» Prompt:
The lines wanted are those in the data below that include "agent".

» Input:
######

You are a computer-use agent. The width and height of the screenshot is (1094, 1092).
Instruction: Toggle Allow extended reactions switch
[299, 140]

######

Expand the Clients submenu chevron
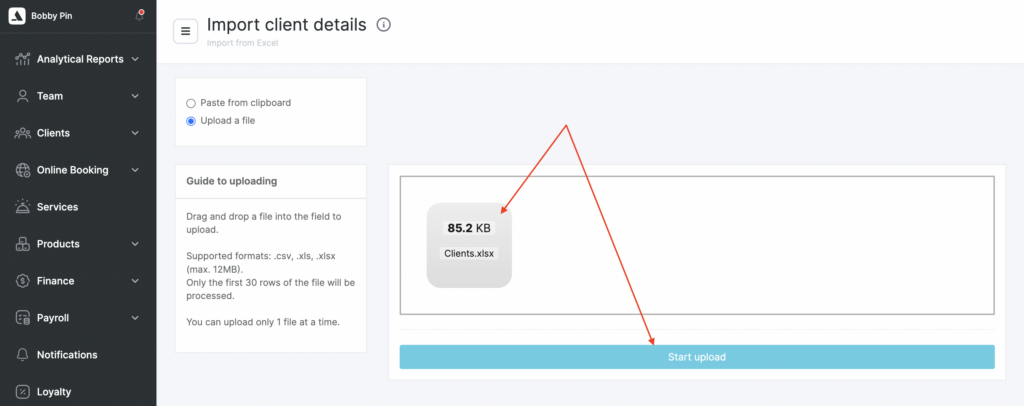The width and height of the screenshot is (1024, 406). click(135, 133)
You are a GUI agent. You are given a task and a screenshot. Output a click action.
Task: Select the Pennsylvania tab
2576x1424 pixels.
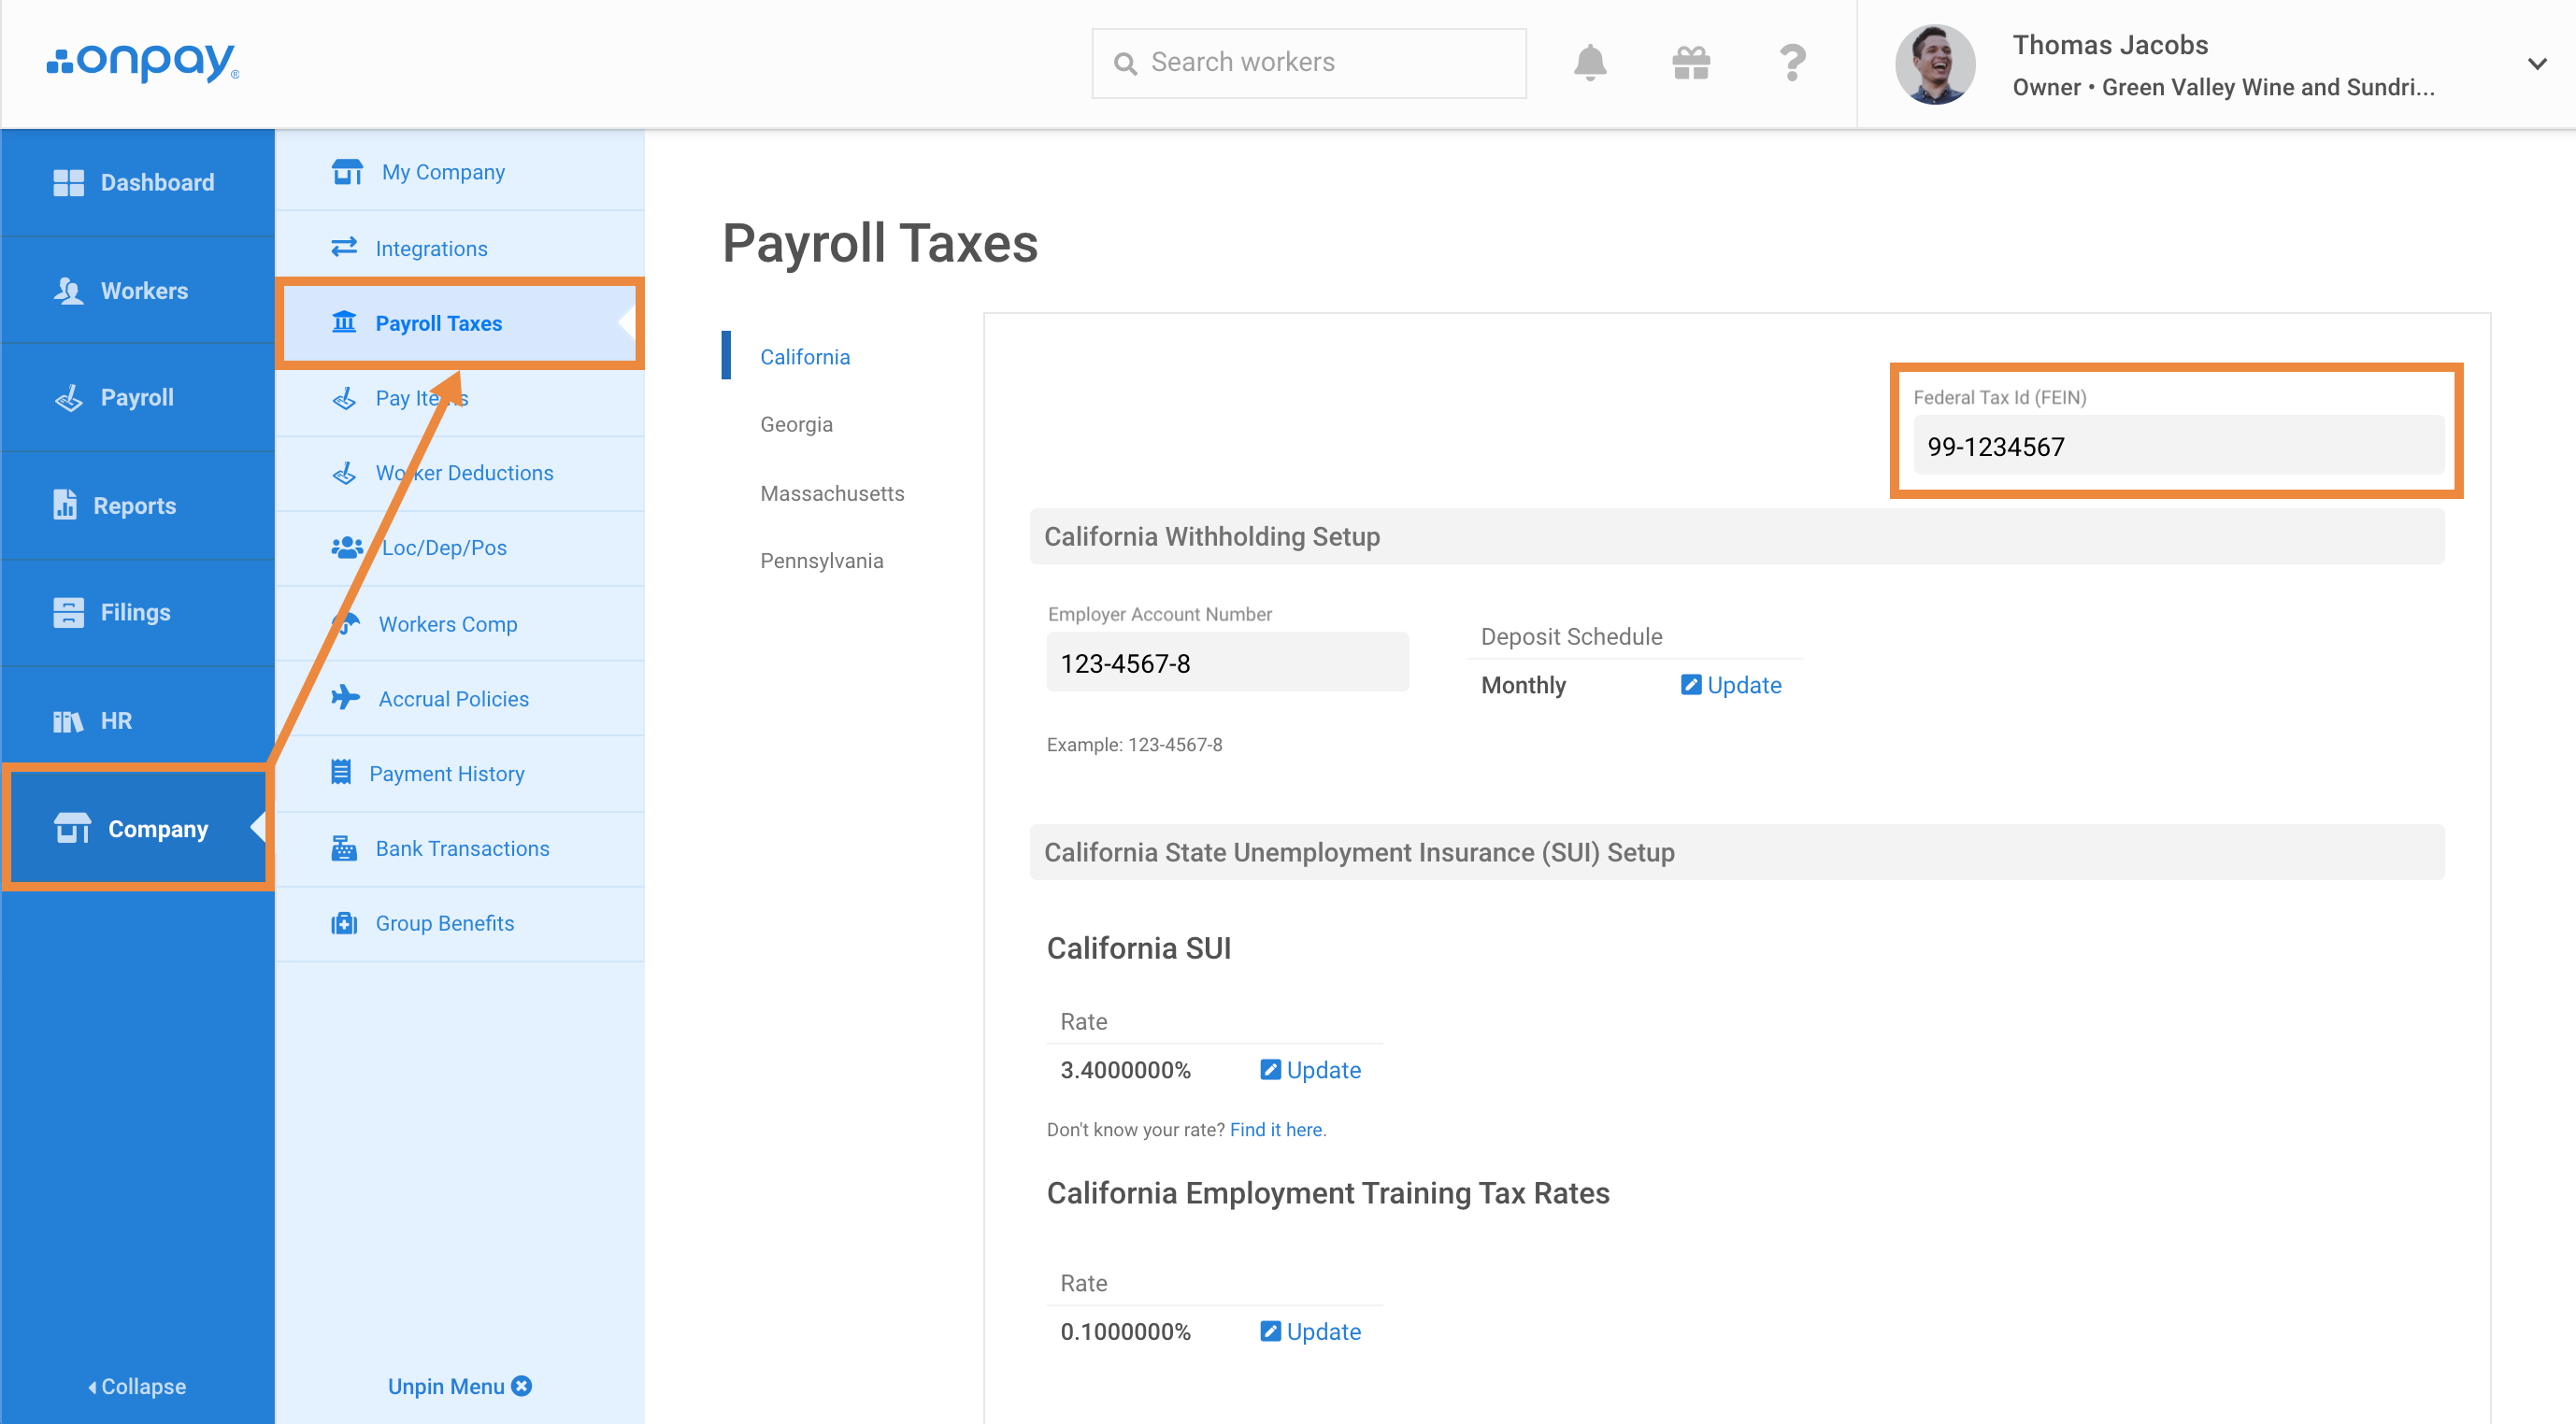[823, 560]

######

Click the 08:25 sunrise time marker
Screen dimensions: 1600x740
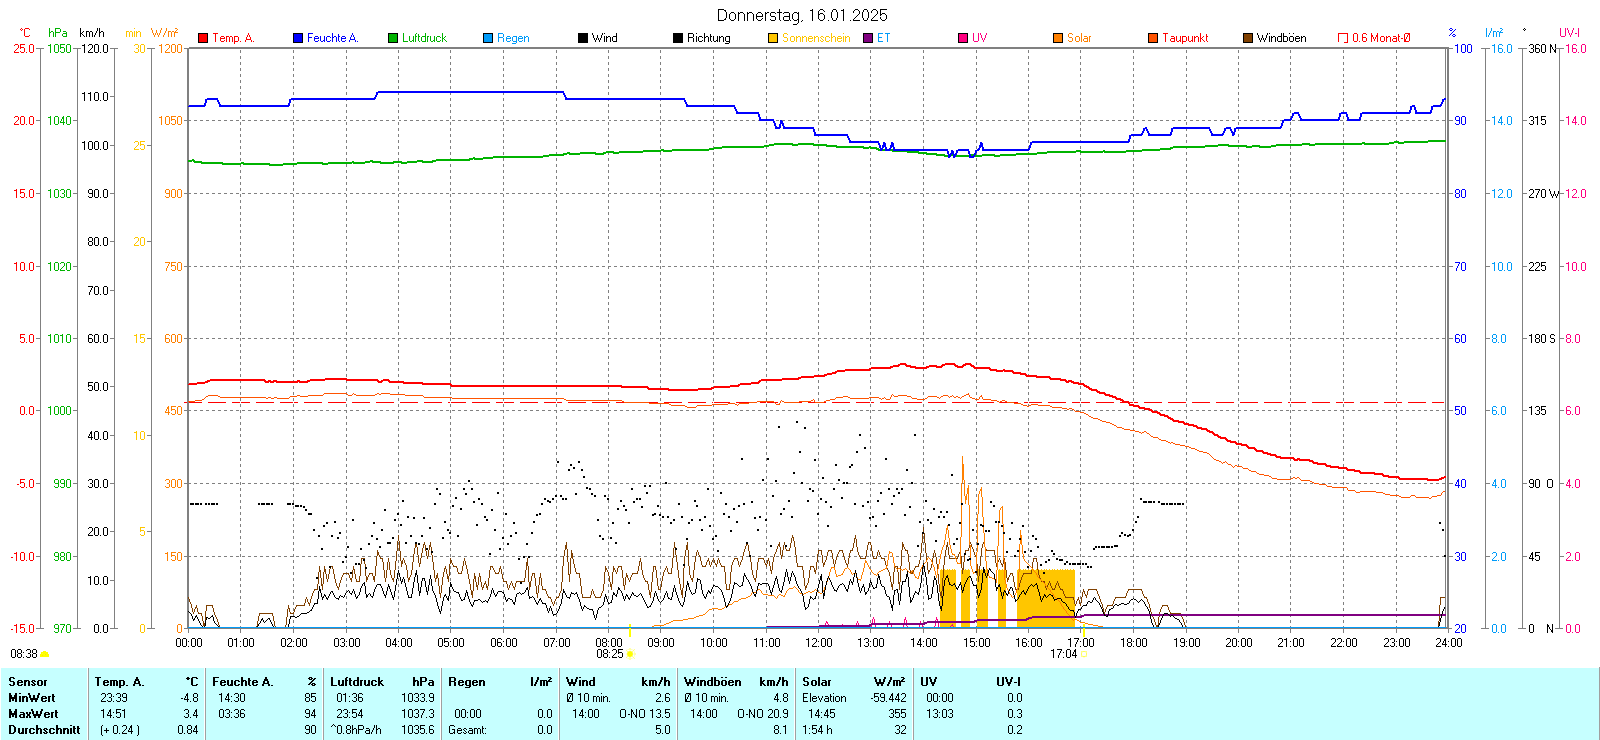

######

» Written response:
You are a computer-use agent. The width and height of the screenshot is (1094, 1092).
You are a GUI agent. You are given a task and a screenshot. Output a click action.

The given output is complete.